The nondelegation doctrine can be examined to keep Congress accountable for their constitutional duty to legislate. As Article I, Section I of the Constitution states, "All legislative Powers herein granted shall be vested in a Congress of the United States."
Adam White, a lawyer in Washington, DC, wrote recently that the Hobby Lobby case currently in front of the Supreme Court (examining if the Affordable Care Act's contraception mandate, which compels employers must provide contraception to their employees, violates the Religious Freedom Restoration Act if an employer objects to providing said contraception on religious grounds) may come down to the nondelegation doctrine. White noted Justice Anthony Kennedy's remarks made during oral argument regarding Congress' constitutional legislative authority. Kennedy asked, "Now, what—what kind of constitutional structure do we have if the Congress can give an agency the power to grant or not grant a religious exemption based on what the agency determined? But when we have a First Amendment issue of this consequence, shouldn’t we indicate that it’s for the Congress, not the agency, to determine that this corporation gets the exemption...?"
Typically, the courts have afforded agencies an inordinate amount of deference during legal challenges under the Chevron doctrine established in Chevron v. Natural Resources Defense Council. As Mr. White stated, "Congress often writes statutes in very broad terms, leaving substantial room for willful agencies to make major policy decisions," which the courts have typically upheld. However, White made note of the limits of such delegation that, "too much discretion to an agency would undermine the Framers’ basic vision."
Just this week, the Supreme Court, by a vote of 6-2 (with Justice Alito abstaining), upheld the EPA's "Good Neighbor Provision" regulating cross-state pollution under the Chevron doctrine among other reasons. The decision overturned a DC Circuit Court decision and according to Justice Ginsburg who wrote for the majority, "This Court routinely accords dispositive effect to an agency’s reasonable interpretation of ambiguous statutory language. The Good Neighbor Provision delegates authority to EPA at least as certainly as the CAA [Clean Air Act] provisions involved in Chevron U. S. A. Inc. v. Natural Resources Defense Council, Inc."
In Justice Scalia's dissent of the case, he asserted, "Too many important decisions of the Federal Government are made nowadays by unelected agency officials exercising broad lawmaking authority, rather than by the people’s representatives in Congress...Today, the majority approves that undemocratic revision of the Clean Air Act" and "It deserves no deference under Chevron." Justice Scalia was concerned with the interpretation of the word "significant" as it pertained to the statute in question and how the EPA implemented their rule, in his opinion, contrary to the word "significant" located in the statutory text.
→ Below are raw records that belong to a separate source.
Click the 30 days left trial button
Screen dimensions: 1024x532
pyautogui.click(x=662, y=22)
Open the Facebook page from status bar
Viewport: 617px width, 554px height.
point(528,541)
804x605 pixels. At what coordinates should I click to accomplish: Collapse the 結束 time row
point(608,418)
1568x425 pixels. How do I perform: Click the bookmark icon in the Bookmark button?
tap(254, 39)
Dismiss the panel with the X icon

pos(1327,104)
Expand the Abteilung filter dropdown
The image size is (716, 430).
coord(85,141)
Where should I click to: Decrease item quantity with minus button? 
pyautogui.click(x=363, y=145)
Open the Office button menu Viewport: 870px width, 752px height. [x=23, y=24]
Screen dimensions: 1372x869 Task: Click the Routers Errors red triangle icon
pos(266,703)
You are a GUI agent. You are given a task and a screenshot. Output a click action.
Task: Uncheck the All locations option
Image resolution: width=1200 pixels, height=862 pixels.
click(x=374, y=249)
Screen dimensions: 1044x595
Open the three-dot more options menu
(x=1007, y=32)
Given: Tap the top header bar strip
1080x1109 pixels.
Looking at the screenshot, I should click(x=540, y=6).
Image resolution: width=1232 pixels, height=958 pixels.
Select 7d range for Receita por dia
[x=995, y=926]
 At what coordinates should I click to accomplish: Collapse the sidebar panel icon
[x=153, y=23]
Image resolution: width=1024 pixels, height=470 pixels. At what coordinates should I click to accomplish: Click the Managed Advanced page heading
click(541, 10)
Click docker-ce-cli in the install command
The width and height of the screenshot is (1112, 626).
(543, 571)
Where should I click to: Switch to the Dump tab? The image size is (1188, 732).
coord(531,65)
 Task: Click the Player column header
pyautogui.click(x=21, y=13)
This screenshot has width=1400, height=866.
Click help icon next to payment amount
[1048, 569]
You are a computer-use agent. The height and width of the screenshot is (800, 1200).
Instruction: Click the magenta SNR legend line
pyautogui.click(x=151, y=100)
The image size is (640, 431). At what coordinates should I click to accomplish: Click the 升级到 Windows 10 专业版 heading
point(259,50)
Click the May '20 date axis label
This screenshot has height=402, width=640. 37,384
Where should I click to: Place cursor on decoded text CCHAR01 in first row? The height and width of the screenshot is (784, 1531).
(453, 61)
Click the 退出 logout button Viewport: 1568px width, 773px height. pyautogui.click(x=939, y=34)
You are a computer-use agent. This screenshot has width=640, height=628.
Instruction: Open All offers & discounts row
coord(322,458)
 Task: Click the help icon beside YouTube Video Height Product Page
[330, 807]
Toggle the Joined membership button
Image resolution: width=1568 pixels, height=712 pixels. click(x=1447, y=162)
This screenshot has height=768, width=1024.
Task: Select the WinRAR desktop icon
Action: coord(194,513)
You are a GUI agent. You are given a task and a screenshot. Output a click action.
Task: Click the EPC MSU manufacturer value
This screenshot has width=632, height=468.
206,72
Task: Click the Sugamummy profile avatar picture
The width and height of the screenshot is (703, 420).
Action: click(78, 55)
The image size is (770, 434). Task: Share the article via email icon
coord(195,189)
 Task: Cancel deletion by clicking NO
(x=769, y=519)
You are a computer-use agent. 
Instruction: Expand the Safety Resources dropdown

Justice Scalia is no stranger to the Chevron doctrine. In fact, last term, he wrote the majority in City of Arlington v FCC and was even criticized by Chief Justice Roberts for siding with "big government." Justice Scalia's apparent flip in this week's case seems to conflict with prior decisions of which he has been a part.
Gonzales v Oregon is another important case to consider when examining Congressional delegation as Mr. White also pointed out. The Supreme Court ruled that the attorney general, under the Controlled Substances Act, did not have the authority to prosecute physicians who, under a newly enacted Oregon law, practiced physician-assisted suicide through drugs that fell under the scope of the Controlled Substances Act because Congress enacted the law to apply to the illicit sale of drugs. The attorney general would be thrusting himself into the field of physician-assisted suicide, a field unintended by the law. Justices Scalia and Thomas were the only two dissenters and in Justice Thomas's dissent, he critically opined, "While the scope of the CSA [Controlled Substances Act] and Attorney General's power thereunder are sweeping, and perhaps troubling, such expansive federal legislation and broad grants of authority to administrative agencies are merely the inevitable and inexorable consequence of this Court's Commerce Clause and separation of powers jurisprudence."
Congress has also delegated their war making power to the president through the Authorization to Use Military Force, which was passed three days after the attacks on September 11, 2001. The Authorization or AUMF, is still used today to broadly justify military action taken by the president against terrorist groups. While legislators complain about their powers continually being stripped by an "imperialist president," they should partly feel responsible. Additionally, it is easy to criticize if responsibility and accountability are delegated away. With the rapid development of a Russian intervention regarding the removal of Syria's chemical weapons, the first real Congressional debate regarding use of military force was nullified. Additionally, Congress has also demurred on switching the drone program to the Pentagon (as opposed to the CIA) and has recently stripped a transparency provision out of legislation that would have required the president to report on those killed and injured in strikes, effectively continuing virtual blanket authorization to the president.
The issue of delegation is not new, yet many continue to grumble about the growing administrative state and the "pen and phone" strategy. Congress is accountable for the statutory language and authorizations they write but as long as Congress continues to write vague statutes, administrative agencies will be afforded deference by the courts thus relieving Congress of immediate accountability. As a result, Congress' authority is dwindling and the administrative state continues to grow.